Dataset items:
● ● ● ●
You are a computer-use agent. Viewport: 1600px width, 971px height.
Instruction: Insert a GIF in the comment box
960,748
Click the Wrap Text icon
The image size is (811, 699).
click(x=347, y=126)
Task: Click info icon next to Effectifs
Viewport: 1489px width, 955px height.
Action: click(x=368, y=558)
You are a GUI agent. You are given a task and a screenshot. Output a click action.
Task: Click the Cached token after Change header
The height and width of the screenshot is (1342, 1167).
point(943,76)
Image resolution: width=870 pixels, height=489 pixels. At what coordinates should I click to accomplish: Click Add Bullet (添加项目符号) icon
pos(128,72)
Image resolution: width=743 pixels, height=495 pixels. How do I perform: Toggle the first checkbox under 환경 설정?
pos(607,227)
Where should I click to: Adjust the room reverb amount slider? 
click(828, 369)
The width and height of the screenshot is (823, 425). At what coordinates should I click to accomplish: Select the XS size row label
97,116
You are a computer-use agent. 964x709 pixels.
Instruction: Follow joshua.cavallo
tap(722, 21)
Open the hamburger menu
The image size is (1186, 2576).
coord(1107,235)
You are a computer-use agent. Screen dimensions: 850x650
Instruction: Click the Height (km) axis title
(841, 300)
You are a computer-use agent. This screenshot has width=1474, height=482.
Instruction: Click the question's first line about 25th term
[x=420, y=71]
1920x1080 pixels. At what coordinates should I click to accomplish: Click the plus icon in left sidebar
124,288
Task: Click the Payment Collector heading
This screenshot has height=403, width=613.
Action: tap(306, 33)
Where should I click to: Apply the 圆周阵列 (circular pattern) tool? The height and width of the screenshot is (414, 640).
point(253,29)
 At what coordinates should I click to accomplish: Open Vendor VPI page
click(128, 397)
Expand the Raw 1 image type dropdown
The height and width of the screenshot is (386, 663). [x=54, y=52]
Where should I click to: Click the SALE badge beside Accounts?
● ● ● ●
WHAT YOU SHOULD DO: Can you turn every line of the records above into a numbered list, skipping any blank lines?

CORRECT OUTPUT:
1. You are a computer-use agent. Viewport: 1600px width, 971px height.
2. Instruction: Insert a GIF in the comment box
3. 960,748
4. Click the Wrap Text icon
5. The image size is (811, 699).
6. click(x=347, y=126)
7. Task: Click info icon next to Effectifs
8. Viewport: 1489px width, 955px height.
9. Action: click(x=368, y=558)
10. You are a GUI agent. You are given a task and a screenshot. Output a click action.
11. Task: Click the Cached token after Change header
12. The height and width of the screenshot is (1342, 1167).
13. point(943,76)
14. Image resolution: width=870 pixels, height=489 pixels. At what coordinates should I click to accomplish: Click Add Bullet (添加项目符号) icon
15. pos(128,72)
16. Image resolution: width=743 pixels, height=495 pixels. How do I perform: Toggle the first checkbox under 환경 설정?
17. pos(607,227)
18. Where should I click to: Adjust the room reverb amount slider? 
19. click(828, 369)
20. The width and height of the screenshot is (823, 425). At what coordinates should I click to accomplish: Select the XS size row label
21. 97,116
22. You are a computer-use agent. 964x709 pixels.
23. Instruction: Follow joshua.cavallo
24. tap(722, 21)
25. Open the hamburger menu
26. The image size is (1186, 2576).
27. coord(1107,235)
28. You are a computer-use agent. Screen dimensions: 850x650
29. Instruction: Click the Height (km) axis title
30. (841, 300)
31. You are a computer-use agent. This screenshot has width=1474, height=482.
32. Instruction: Click the question's first line about 25th term
33. [x=420, y=71]
34. 1920x1080 pixels. At what coordinates should I click to accomplish: Click the plus icon in left sidebar
35. 124,288
36. Task: Click the Payment Collector heading
37. This screenshot has height=403, width=613.
38. Action: tap(306, 33)
39. Where should I click to: Apply the 圆周阵列 (circular pattern) tool? The height and width of the screenshot is (414, 640).
40. point(253,29)
41.  At what coordinates should I click to accomplish: Open Vendor VPI page
42. click(128, 397)
43. Expand the Raw 1 image type dropdown
44. The height and width of the screenshot is (386, 663). [x=54, y=52]
45. Where should I click to: Click the SALE badge beside Accounts?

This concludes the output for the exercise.